Imperfect markets VS imperfect regulation
On the role of governments in the electric power industry
by Thomas-Olivier Léautier, Toulouse School of Economics
As I am reading Sebastian Mallaby’s excellent new biography of Alan Greenspan, former Chairman of the US Federal Reserve, I am reminded how central and complex is the question of the appropriate role of governments and law-makers in the operation of the economy. Since Industrial Organisation economists debunked the Chicago critique in the late 1980s, no one really doubts that markets are imperfect: left to their own devices, they are likely to lead to concentration and inefficient risk-sharing. On the other hand, the debacle of the Soviet Union, but also countless examples of underproductive government interventions and regulations, are evidence that governments, law-makers, and bureaucracies are not able to run economies.
Thus, like Alan Greenspan at the helm of the Fed, we are struggling to find the appropriate level of government intervention. This applies to all industries, but perhaps more so, to the power industry. Since the electricity fairy has enlightened millions of us on her patch, we emotionally consider electricity a necessity, hence expect governments to guarantee its provision.
This article explores governments’ intervention in four aspects of the power industry: (I) generation adequacy, (II) generation mix, (III) organisation of the transmission grid and (IV) asset ownership.
Following an afternoon of tight supply and demand conditions, which almost led to rolling blackouts in Great Britain in October 2015, David Cameron, then Prime Minister, called an emergency cabinet meeting to ensure that the “lights remain on”. I found this particularly startling, coming from Prime Minister who appeared not to be overly concerned by a widening income distribution or by cuts in the NIH.
To meet that government promise, Great Britain, like many other countries and US states, has implemented a capacity market. Over the years, I have read most of the academic literature on these capacity mechanisms. All articles start from the premise that setting a generation adequacy standard (i.e., setting an acceptable number of hours of rolling blackouts per year on average) falls within the governments’ responsibilities.

▶ LIST OF TASKS
(A) In the essay on government intervention in the power industry, what did Great Britain implement to keep the promise that the lights would remain on?
(B) Write the next part of the essay on government intervention in the power industry, picking up right after its final sentence.

▶ DATASET SECTION
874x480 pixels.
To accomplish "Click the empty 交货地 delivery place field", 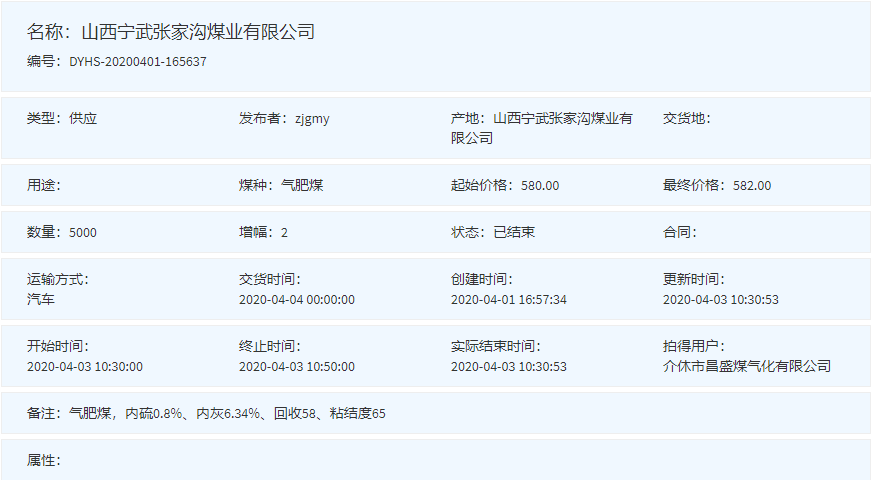I will pos(686,119).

▶ RESPONSES
(A) A capacity market.

(B)
A generation adequacy standard was a legitimate engineering practice when spot markets did not exist, hence when consumers had no information to reduce their consumption in response to scarcity. It is no longer required today. And yet, we continue to use a generation adequacy standard, and furthermore entrust our governments with the responsibility of setting it. Should we not at least discuss whether we need such standard, and who should set it? We may conclude, after carefully weighing the pros and cons, to continue with the current practice. Or we may conclude, like the people of New Zealand, that a generation adequacy standard is no longer required. Whatever the outcome, we would at least collectively make a conscious decision.
In planned economies, governments choose the power production technologies. Civil servants examine the different technologies available at a given time, compare their costs, and determine the optimal mix. In the vertically integrated and regulated monopolies of old, utility planners were performing this task, in cooperation with civil servants.
One of the main objectives of industry restructuring was to put an end to central planning, and let competing investors choose the technology mix. Market discipline is supposed to increase productive efficiency, hence net surplus: if a firm chooses an inefficient technology, its profits will suffer, and the technology will be abandoned, and the firm may go bankrupt. Markets appear to have performed well in the 1990s: in Great Britain for example, high cost and polluting coal fired power plants were replaced by more efficient and cleaner combined cycle gas turbines.
However, since the mid 2000s, European governments are back in the business of choosing the power production mix. For example, the German government has decided to phase off nuclear production, while at the same time the British government has decided to launch a new generation of nuclear assets. Meanwhile, all European governments have heavily subsidized Renewable Energy Sources, in effect administratively setting the generation mix.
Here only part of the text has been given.